John Adams, (born October 30 [October 19, Old Style], 1735, Braintree [now in Quincy], Massachusetts [U.S.]—died July 4, 1826, Quincy, Massachusetts, U.S.), an early advocate of American independence from Great Britain, a major figure in the Continental Congress (1774–77), the author of the Massachusetts constitution (1780), a signer of the Treaty of Paris (1783), the first American ambassador to the Court of St. James (1785–88), and the first vice president (1789–97) and second president (1797–1801) of the United States. Although Adams was regarded by his contemporaries as one of the most significant statesmen of the revolutionary era, his reputation faded in the 19th century, only to ascend again during the last half of the 20th century. The modern edition of his correspondence prompted a rediscovery of his bracing honesty and pungent way with words, his importance as a political thinker, his realistic perspective on American foreign policy, and his patriarchal role as founder of one of the most prominent families in American history.
Early life
Adams was the eldest of the three sons of Deacon John Adams and Susanna Boylston of Braintree, Massachusetts. His father was only a farmer and shoemaker, but the Adams family could trace its lineage back to the first generation of Puritan settlers in New England. A local selectman and a leader in the community, Deacon Adams encouraged his eldest son to aspire toward a career in the ministry. In keeping with that goal, Adams graduated from Harvard College in 1755. For the next three years, he taught grammar school in Worcester, Massachusetts, while contemplating his future. He eventually chose law rather than the ministry and in 1758 moved back to Braintree, then soon began practicing law in nearby Boston.
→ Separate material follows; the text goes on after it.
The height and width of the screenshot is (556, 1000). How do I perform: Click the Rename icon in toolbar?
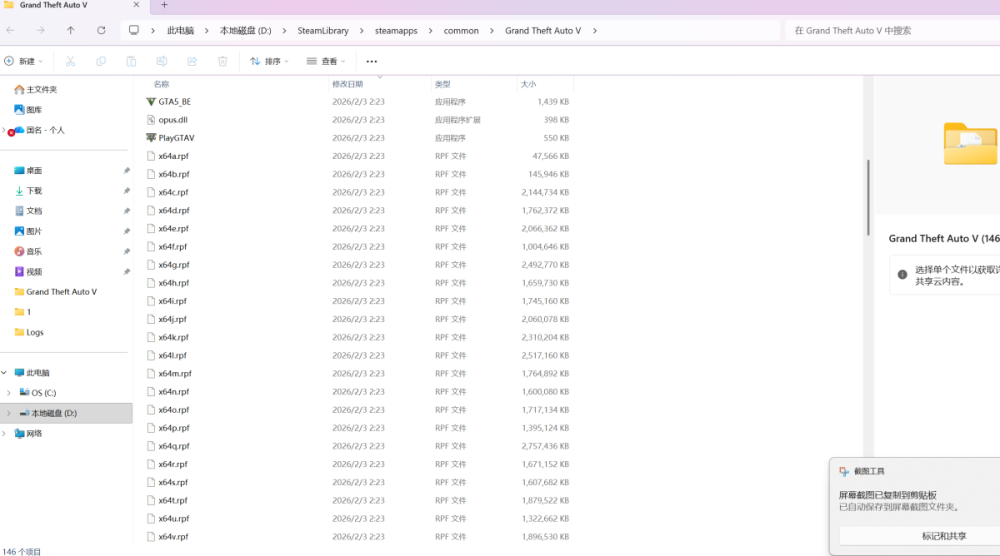click(x=162, y=61)
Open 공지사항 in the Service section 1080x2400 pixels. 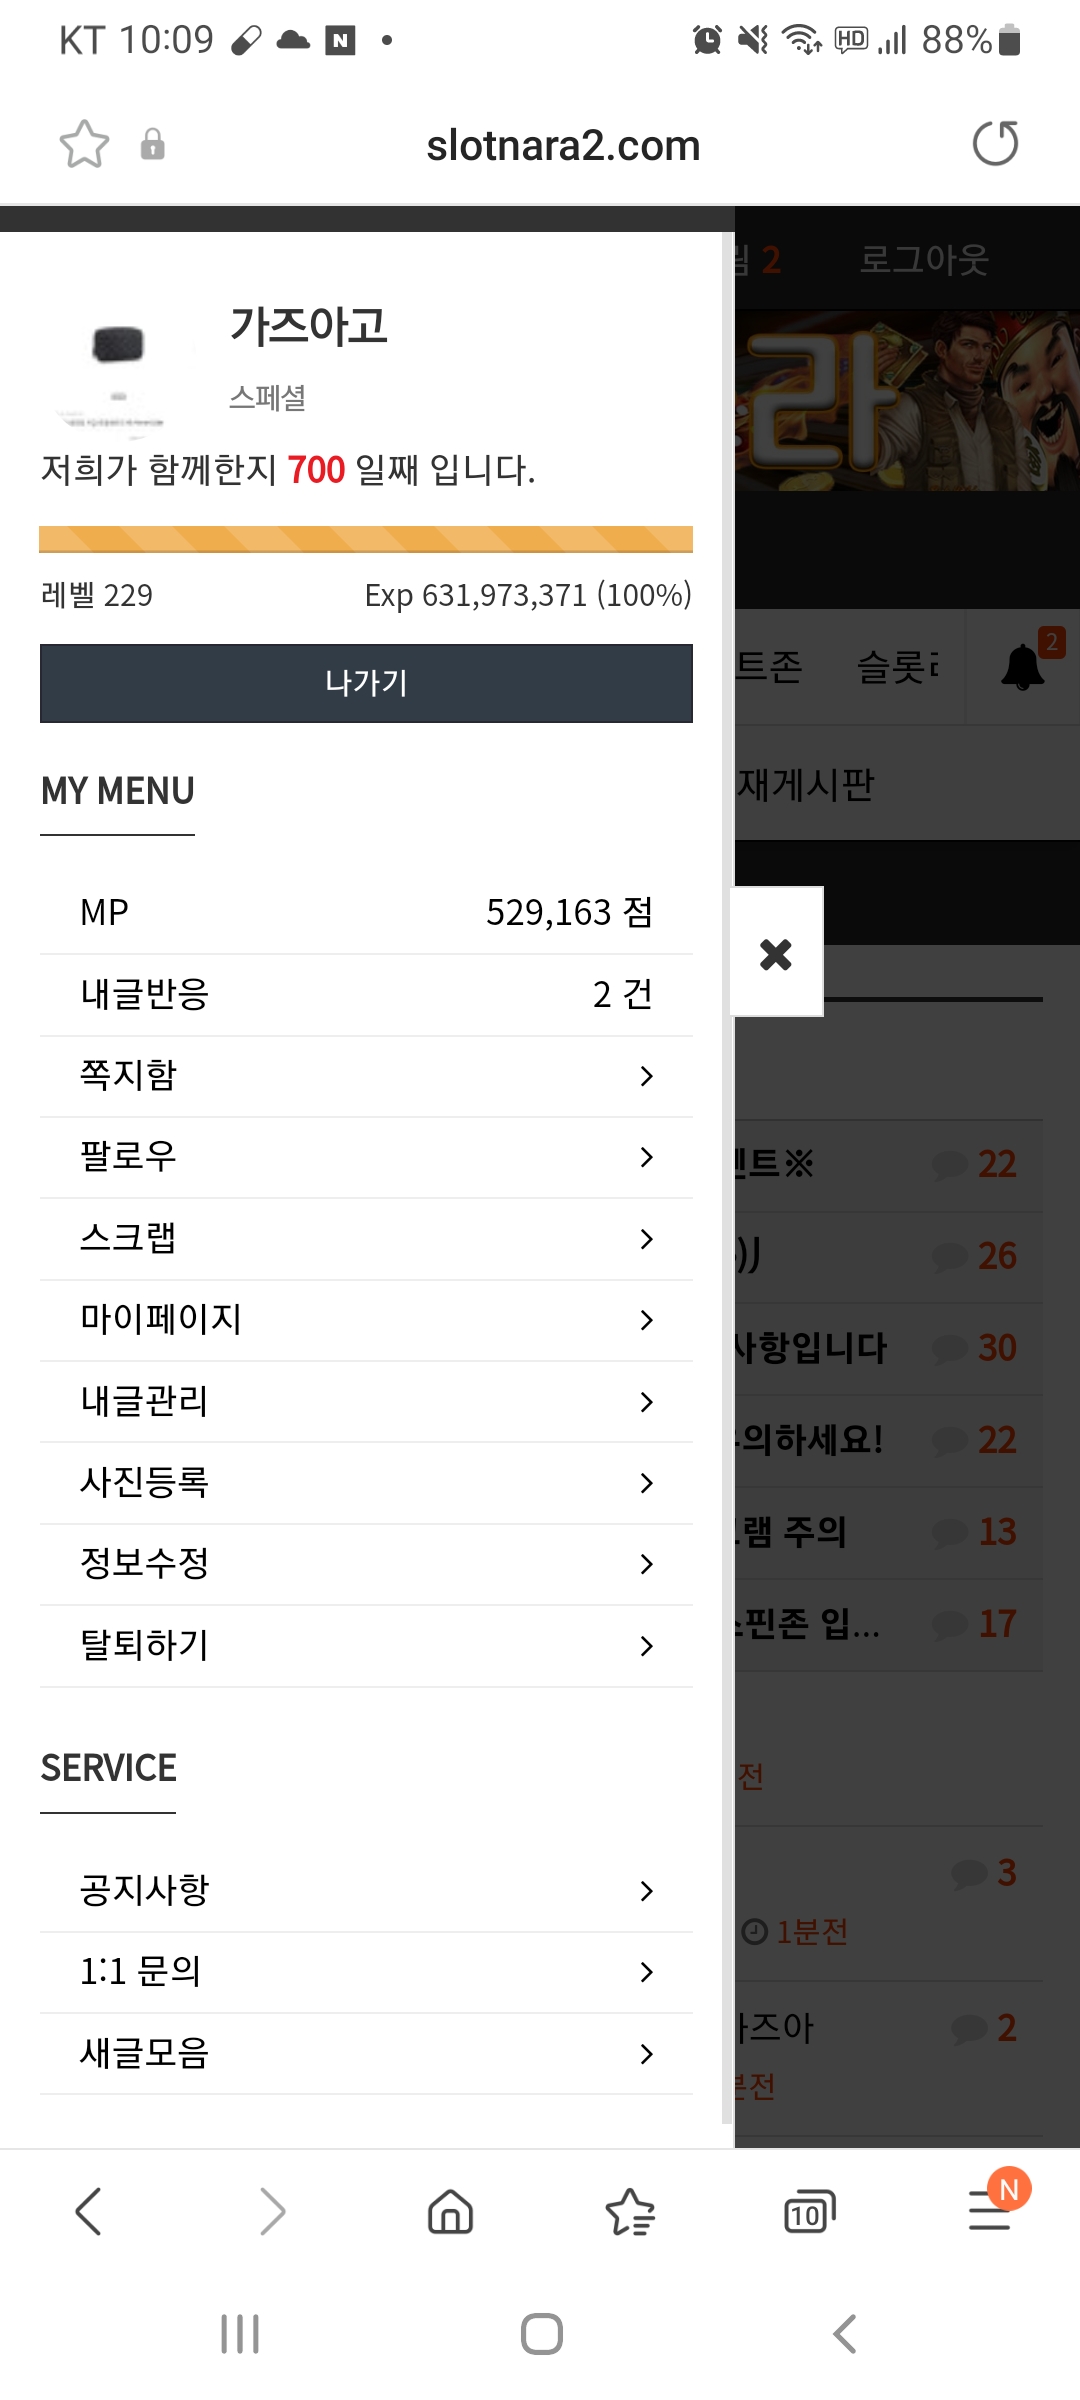coord(366,1891)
In 1764 Adams married Abigail Smith, a minister’s daughter from neighbouring Weymouth. Intelligent, well-read, vivacious, and just as fiercely independent as her new husband, Abigail Adams became a confidante and political partner who helped to stabilize and sustain the ever-irascible and highly volatile Adams throughout his long career. The letters between them afford an extended glimpse into their deepest thoughts and emotions and provide modern readers with the most revealing record of personal intimacy between husband and wife in the revolutionary era. Typical of their epistolary exchange was Abigail’s lament regarding John’s prolonged absence in her letter to him of November 27, 1775:
Colonel Warren returned last week to Plymouth, so that I shall not hear anything from you until he goes back again, which will not be till the last of this month. He damped my spirits greatly by telling me that the court had prolonged your stay another month. I was pleasing myself with the thought that you would soon be upon your return. It is in vain to repine. I hope the public will reap what I sacrifice.
Their first child, Abigail Amelia, was born in 1765. Their first son, John Quincy, arrived two years later. Two other sons, Thomas Boylston and Charles, followed shortly thereafter. (Another child, Susanna, did not survive infancy.)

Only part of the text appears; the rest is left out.